Ob diese "kernnahen Bakterien" den Zellkern vor Sauerstoff schützen soll, ist nur eine Vermutung. Evtl. gibt es sogar einen Genaustausch zwischen Pelomyxa und den Bakterien. Wer weiß! Wie die Steuerung der Bakterienzahl erfolgt, entzieht sich meiner Kentnnis. Das geht in die gleiche Richtung, wie Paramecium bursaria seine symbiontischen Algen "in Schach" hält. Darüber wurde hier im Forum (und im alten) schon viel diskutiert. Meiner persönlichen Meinung nach geschieht dies vielleicht über eine Signalstoff-Konzentration. Ähnlich wie Stoffgradienten das Wachstum über die Ablesung der DNA regeln, kann es auch sein, dass die Bakterien verdaut werden, sobald eine bestimmte Konzentration ihrer Ausscheidungsprodukte erreicht wird. So etwas zu beweisen, stelle ich mir jedoch schwierig vor.

Der Besitz von symbiontischen Bakterien in anaeroben Lebensräumen ist nicht nur auf Amöben beschränkt.
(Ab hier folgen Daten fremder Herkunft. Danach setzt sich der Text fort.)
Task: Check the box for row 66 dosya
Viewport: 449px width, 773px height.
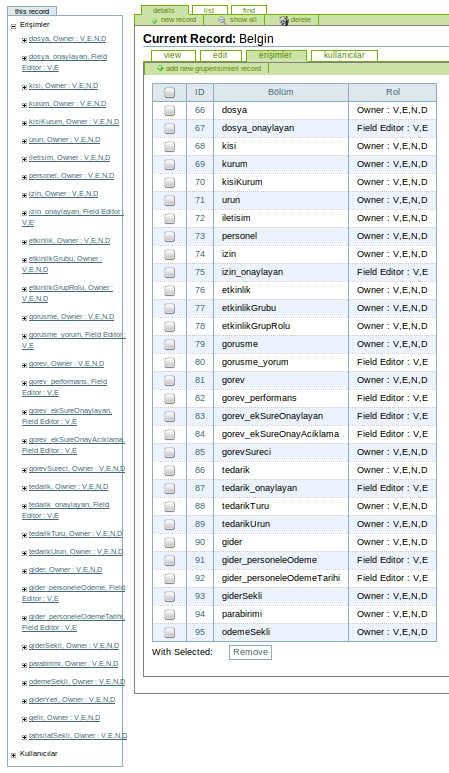Action: [170, 110]
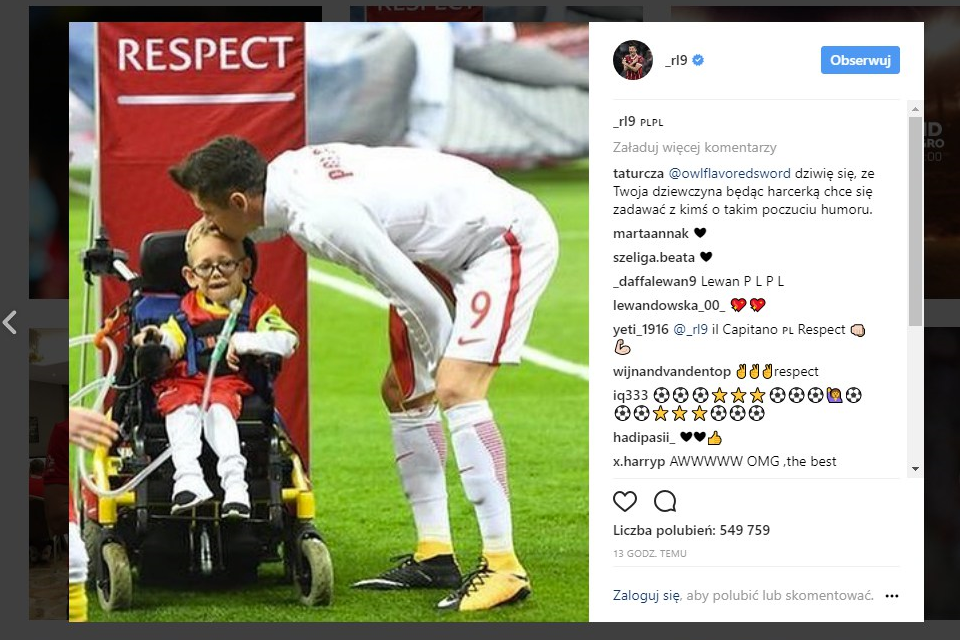Open the @owlflavoredsword mention link
This screenshot has height=640, width=960.
tap(729, 173)
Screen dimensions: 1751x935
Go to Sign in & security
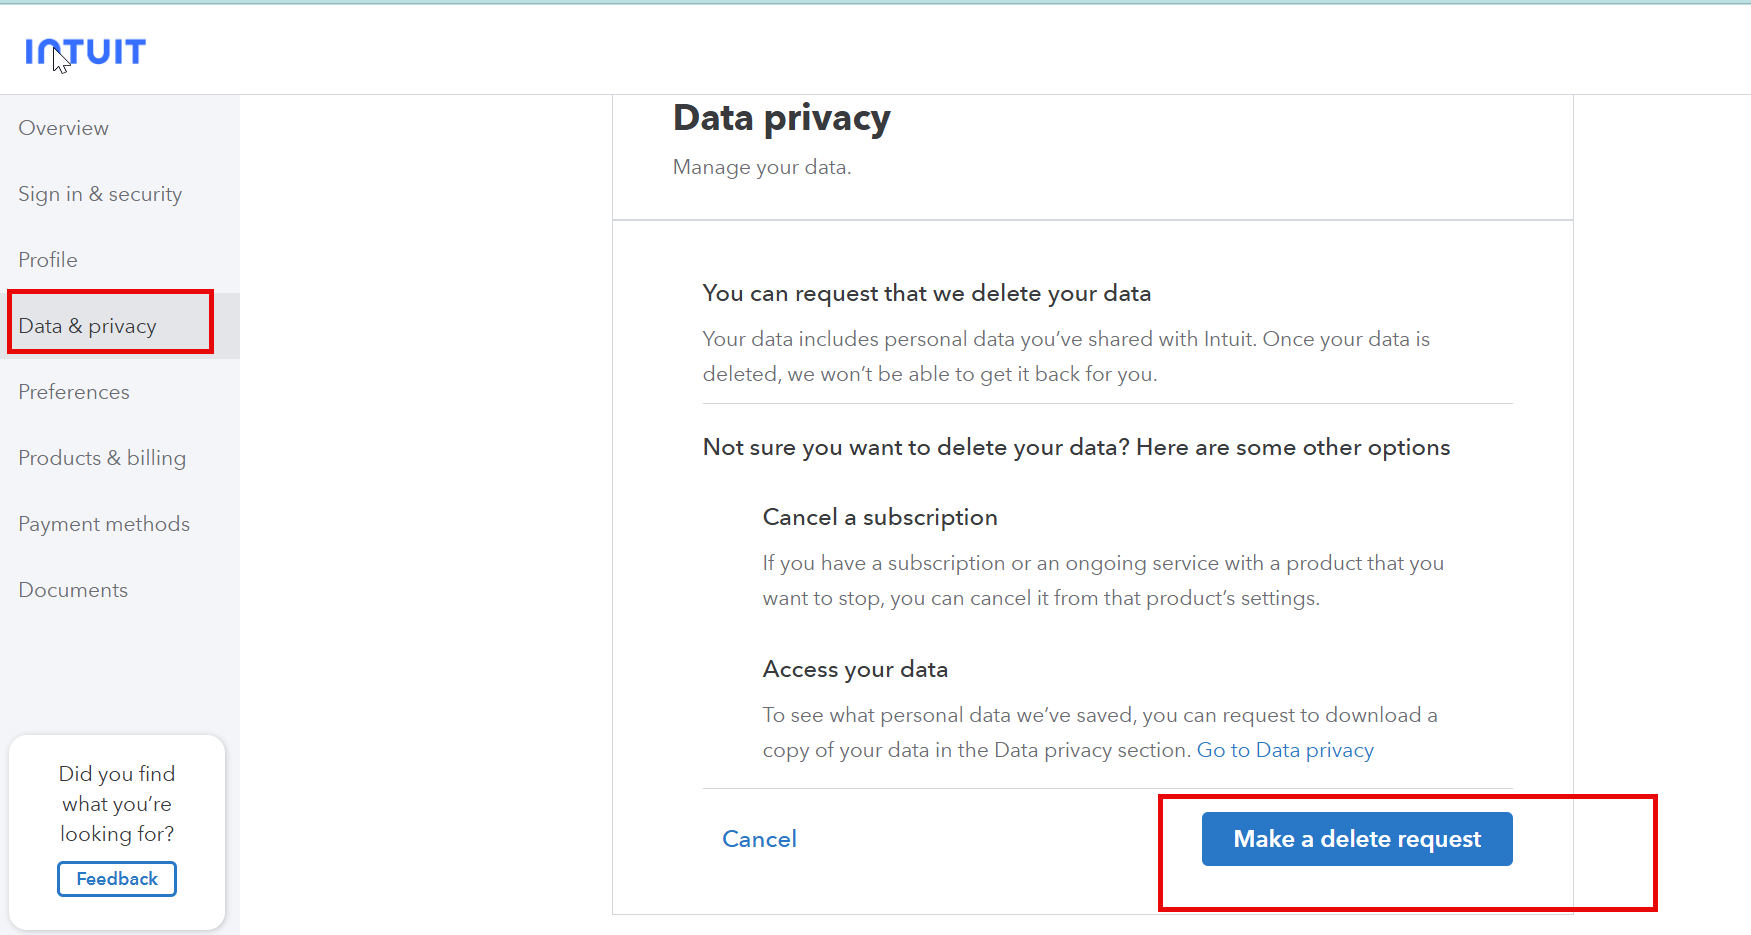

Auch viele Ciliaten der anaeroben Zone tragen methanogene Bakterien in sich. Evtl. in gleicher Artenzusammensetzung wie bei den Amöben (also auch mit "Sauerstoff-Vernichtern"). Ein Beispiel habe ich noch angehängt. Es ist der Ciliat Brachonella spiralis, der im Simmelried sehr häufig ist und der Gattung Metopus nahe steht. In diesem recht großen Vieh lassen sich die symbiontischen Bakterien (12 µm lang) gut erkennen.

AZM = Adorale Membranellzone
CV = kontraktile Vakuole
CC= Kaudalcilien
SB = symbiontische Bakterien
MA = Makronukleus



Zur Aufklärung der genauen Beziehung zwischen Symbionten und Amöbe kann man sicher noch einige Doktorarbeiten vergeben.

Wünsche Dir einen schönen Abend!

Martin

Fahrenheit

Guten Abend Martin,

vielen Dank für Deine ausführliche Antwort zu diesem spannenden Thema.

Vielleicht zeigt sich in der Amöbe-Bakterien-Symbiose ja auch eine Vorstufe - oder Parallelentwicklung - zur aeroben Energieerzeugung mittels der nicht mehr alleine lebensfähigen Mitochondrien.